=== DOCUMENT TEXT ===
To determine if RDT is an appropriate monitoring tool for a fish species, multiple factors surrounding the species of interest must be considered. This includes, but is not limited to, whether the species occurs at recreational diving depths, is cryptic or conspicuous, and if it can be discerned from closely related species without a specimen in hand (e.g., for meristic counts). Identifying the species that volunteers can potentially encounter and visually identify can improve the interpretation of data provided by this no-cost, high-value monitoring tool (Schmitt & Sullivan, 1996).
The Salish Sea is a 16,925 km2 inland sea bordered by Washington, USA, and British Columbia, Canada. In 2019, relying on preserved specimens in archival institutions, published records, and, especially for within-basin distributions, unpublished field notes and logbooks, Pietsch and Orr (2019) published species accounts for 260 fish species found in the Salish Sea, including distributions across sub-basins. As many of these taxonomic records were generated over a century ago, this compilation focused on providing a comprehensive, cumulative registry of Salish Sea ichthyofauna in addition to a current picture of biodiversity. Records were based on collections of specimens using an array of gear and techniques, including beach and purse seines, trawls, gillnets, traps, spearfishing, hook and lines, poisoning, stomach contents, and beach casts (e.g., Miller & Borton, 1980). Data from RDT or other visual surveys were not included. This compilation provides the best available baseline of the total fish that use, or have used, the Salish Sea ecosystem. While no one method will be suitable to capture all species, individual techniques such as RDT can be evaluated against this list to elucidate the scope of the survey tool.
===
List the factors that the Salish Sea fish text names for deciding whether RDT suits a given fish species. The lines after this text have no connection to it.
=== COLLECTED DATA ===
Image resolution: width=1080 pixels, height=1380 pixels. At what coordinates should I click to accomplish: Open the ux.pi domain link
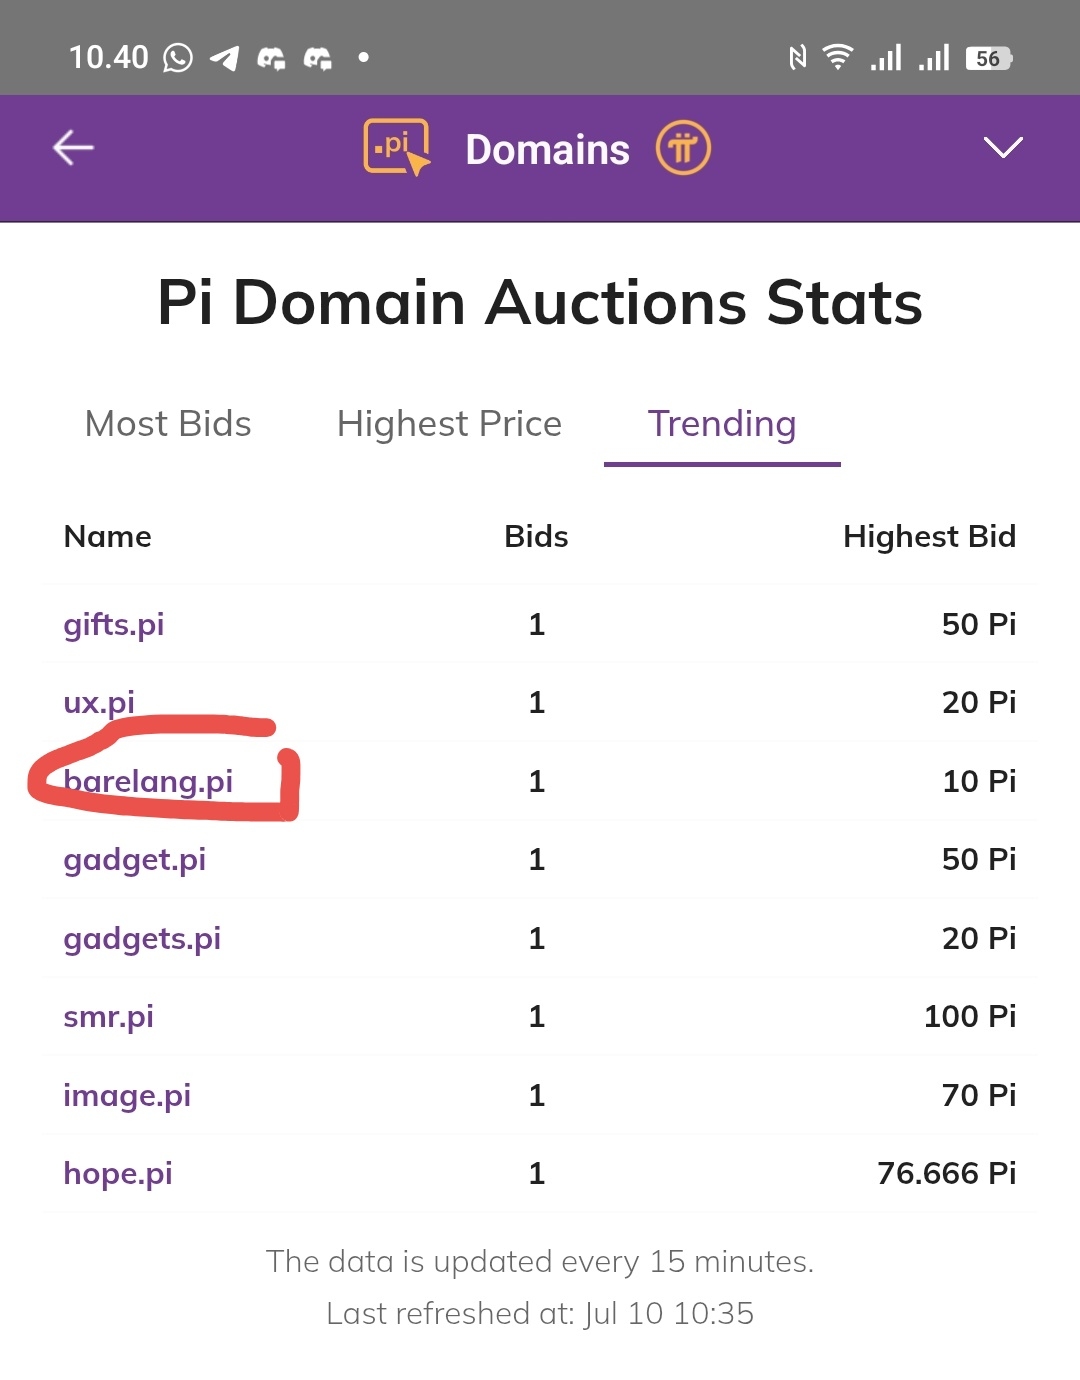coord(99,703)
===
### EXPECTED ANSWER
- Whether the species occurs at recreational diving depths
- Whether the species is cryptic or conspicuous
- Whether the species can be discerned from closely related species without a specimen in hand